Detrazioni fiscali, accesso al credito, minori costi. Sono alcuni
dei benefici che le società professionali potrebbero dare agli architetti. Dal 1
gennaio 2012, infatti, sarà possibile organizzare la propria attività sotto una
qualsiasi forma societaria, come stabilito dalla legge di stabilità. La liberalizzazione,
però, preoccupa i progettisti, soprattutto il caso in cui la quota di
maggioranza finisce in mano a un socio di capitale: una situazione che, secondo
l'Ordine, metterebbe a rischio l'autonomia degli studi, in particolare di
quelli medio-piccoli.

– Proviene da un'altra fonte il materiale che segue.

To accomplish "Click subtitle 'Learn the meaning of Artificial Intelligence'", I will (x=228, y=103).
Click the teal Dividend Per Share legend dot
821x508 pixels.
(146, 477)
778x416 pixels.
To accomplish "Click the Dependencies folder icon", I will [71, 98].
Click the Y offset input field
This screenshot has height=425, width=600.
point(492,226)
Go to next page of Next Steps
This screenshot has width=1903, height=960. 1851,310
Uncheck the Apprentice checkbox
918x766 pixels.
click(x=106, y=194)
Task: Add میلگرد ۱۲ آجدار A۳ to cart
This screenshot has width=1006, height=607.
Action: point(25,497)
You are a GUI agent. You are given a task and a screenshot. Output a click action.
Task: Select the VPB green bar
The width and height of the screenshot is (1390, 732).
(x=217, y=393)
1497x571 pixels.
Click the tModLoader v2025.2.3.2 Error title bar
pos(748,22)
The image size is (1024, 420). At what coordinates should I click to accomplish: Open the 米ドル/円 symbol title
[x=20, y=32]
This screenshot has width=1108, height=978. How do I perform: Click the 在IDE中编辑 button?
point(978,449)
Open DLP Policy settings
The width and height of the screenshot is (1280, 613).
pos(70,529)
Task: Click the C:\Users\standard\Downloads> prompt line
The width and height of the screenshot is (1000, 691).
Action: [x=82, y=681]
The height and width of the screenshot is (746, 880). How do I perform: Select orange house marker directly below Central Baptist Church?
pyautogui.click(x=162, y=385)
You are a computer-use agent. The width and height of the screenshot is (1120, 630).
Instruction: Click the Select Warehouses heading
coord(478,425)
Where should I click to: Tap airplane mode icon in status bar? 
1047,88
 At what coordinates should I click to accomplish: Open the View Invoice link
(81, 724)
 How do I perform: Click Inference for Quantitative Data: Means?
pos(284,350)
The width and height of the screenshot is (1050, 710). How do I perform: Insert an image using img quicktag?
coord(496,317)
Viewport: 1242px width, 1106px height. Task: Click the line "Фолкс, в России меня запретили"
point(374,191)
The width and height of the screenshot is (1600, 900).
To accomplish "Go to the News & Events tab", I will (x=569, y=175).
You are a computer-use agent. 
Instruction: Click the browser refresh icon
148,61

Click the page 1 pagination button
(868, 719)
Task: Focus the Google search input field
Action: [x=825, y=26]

Chi opera invece in realtà più grandi giudica la
liberalizzazione un'evoluzione naturale.
«L'interesse della categoria verso nuove forme societarie -
spiega Simone Cola del Consiglio nazionale degli architetti, che segue la vicenda
-. Il modello proposto propone ai progettisti problemi seri rispetto al proprio
ruolo, anche sotto il profilo deontologico. Con il socio di capitale che può
arrivare a controllare la società, infatti, si configura una sorta di
dipendenza mascherata per il professionista, che resterebbe senza autonomia. E a
farne le spese potrebbe essere la qualità».